Click here for how the collaboration started. Spoilers abound so check the Scientists' Stats for where we are in the game if you want to avoid them.
Title: Assassin's Creed II
Publisher: Ubisoft (2010)
Scientists' Stats -
Time Played: 19hrs 52min
Last Achievement Earned: In Memory of Petruccio
Last Significant Event: The game just fucking ended!
Jeff gave his final thoughts on ACII and he was impressively calm. Well, maybe it's more accurate to say he was adultly calm and I took it as impressive since I was so without any kind of calm or adultness during Part One of my final thoughts. But it's been a couple days now so I can look at the ACII ending with a bit more equanimity. In fact, with a little more thought I've come to the conclusion that it's Ezio that really deserves to feel short-changed.

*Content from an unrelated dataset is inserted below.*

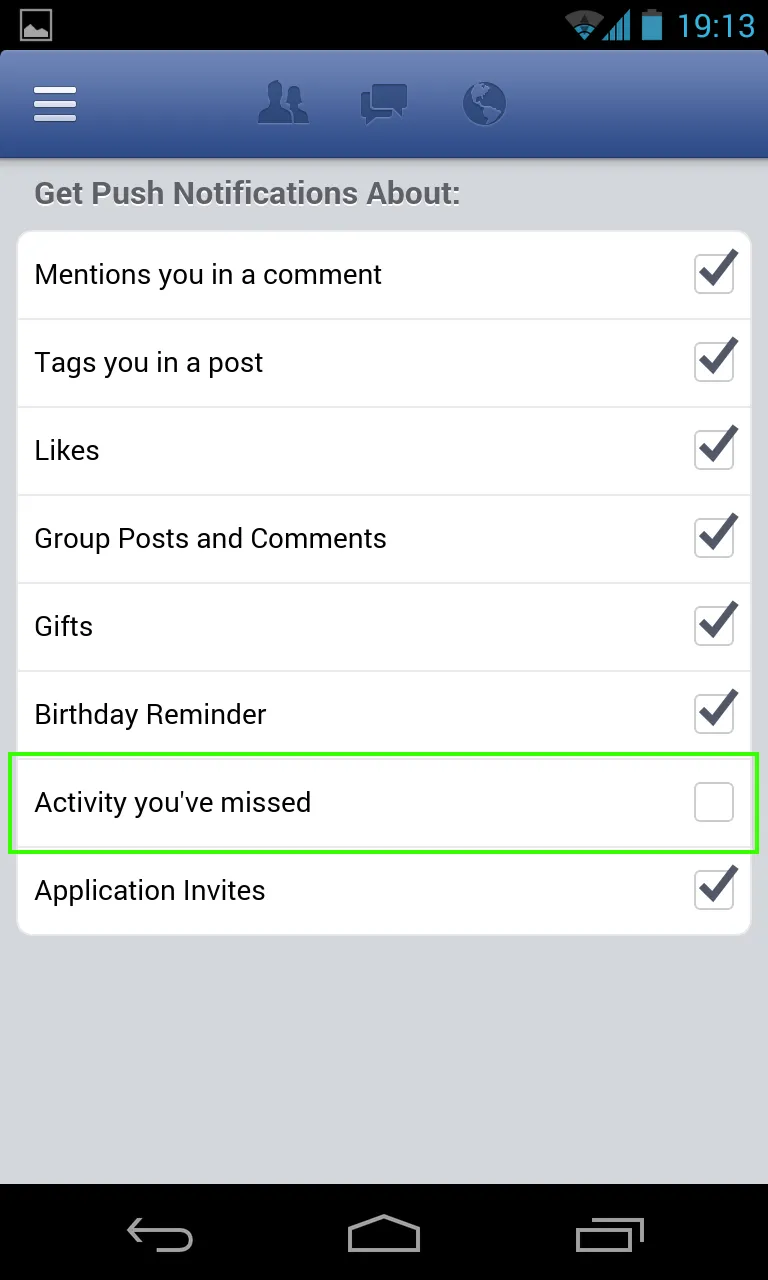Tap the Birthday Reminder row label
The height and width of the screenshot is (1280, 768).
(x=151, y=715)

So after more than a decade of chasing down the people (ostensibly) responsible for the death of his father and brothers the big reveal for Ezio is a weird message from a goddess or lady from an ancient civilization (it's unclear, but the experience is not unlike the end of Indiana Jones and the Crystal Whatever when you have to wrap your mind around what just became a part of the Indiana Jones mythology... for my part, I missed the simplicity of the Nazis) that ends up being for Desmond Miles and the present-day Assassins. Wha???? Ezio goes to all this trouble and that's what he gets? Essentially nothing? I'd be pissed! Hell, I am pissed.

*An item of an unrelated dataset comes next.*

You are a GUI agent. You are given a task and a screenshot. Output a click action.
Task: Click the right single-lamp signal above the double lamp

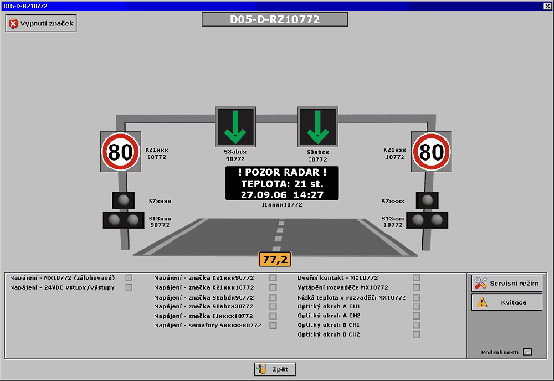(427, 200)
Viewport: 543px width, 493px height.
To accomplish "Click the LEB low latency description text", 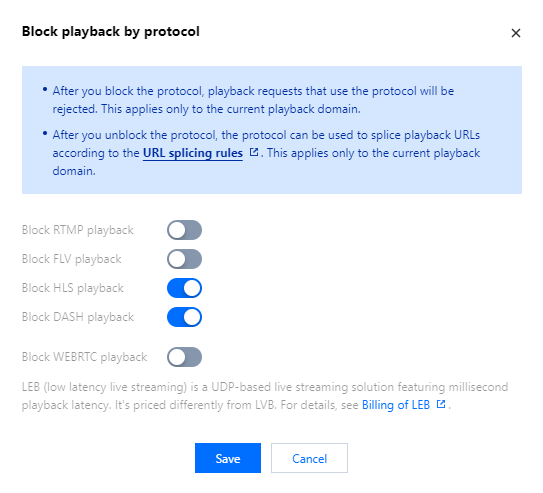I will click(265, 396).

For what I assume is consolation, Ezio decides to collect all the feathers his mom wants in honor of his younger brother (read: Jeff must get all Achievements). I'm marginally interested in this as I liked the family dynamic in the game so I went trundling on in to the living room to see what would happen when Ezio brought the feathers back. For those of you not playing the game, Ezio's mom hasn't spoken since the execution. I'm thinking this is when she'll be able to get over her grief and enjoy the pimped out villa. Not so! Even a decade later all she can say is thanks (or somesuch) and then sink back onto the bed in despondency. *sigh*
And you know what else left me cold? The cool, non-Animus Altair flashback that Desmond had where Altair and Maria climbed a tower which was set-up to be this mysterious thing that was bad for Desmond as he shouldn't be having non-Animus flashbacks and then the game never went back to it. (phew, run-on much?) What the shit is up with that? Was that yet another teaser for the next installment? Do I get no conspiracy rewards for playing this installment?
So what's the big take home message here? Ubisoft is probably going to set the third installment in the Desmond Miles present. Yech! I am not a fan of this for multiple reasons. Bad, bad idea! But I do have one little glimmer of hope. Maybe that dangling plot line of non-Animus flashbacks means that ACIII will be set in the present but with flashbacks to both Altair and Ezio as Desmond progresses through whatever Ubisoft can come up with.
Oh, and that glyph video. Did Adam and Eve actually come from a high-tech facility from a pre-history culture? See what I mean about the monkeys-throwing-shit conspiracy arcs? I assume since ACIII will be the last one that we might finally have some answers.
Please, please let us have some answers.
And, Jeff, a quick question for you if you don't mind adding a comment here: Now that the game is finished what do you think the setting for ACIII will be?
Well, my inclination is that it will be Desmond Miles in the future. But I have to agree that removing the historical settings is a mistake for the series. Your suggestion of designing the plot around three perspectives (Altair in the Middle East, Ezio in Italy, and Desmond in the future) would be a solid compromise. It's possible that Ubisoft has that in mind, as it appears that Desmond is developing the ability to see the past without the Animus.
ReplyDeleteYeah, I think that'd be the best compromise if that's the direction they're going. Also, it would give them a second chance to do Altair in the ME with proper culture immersion.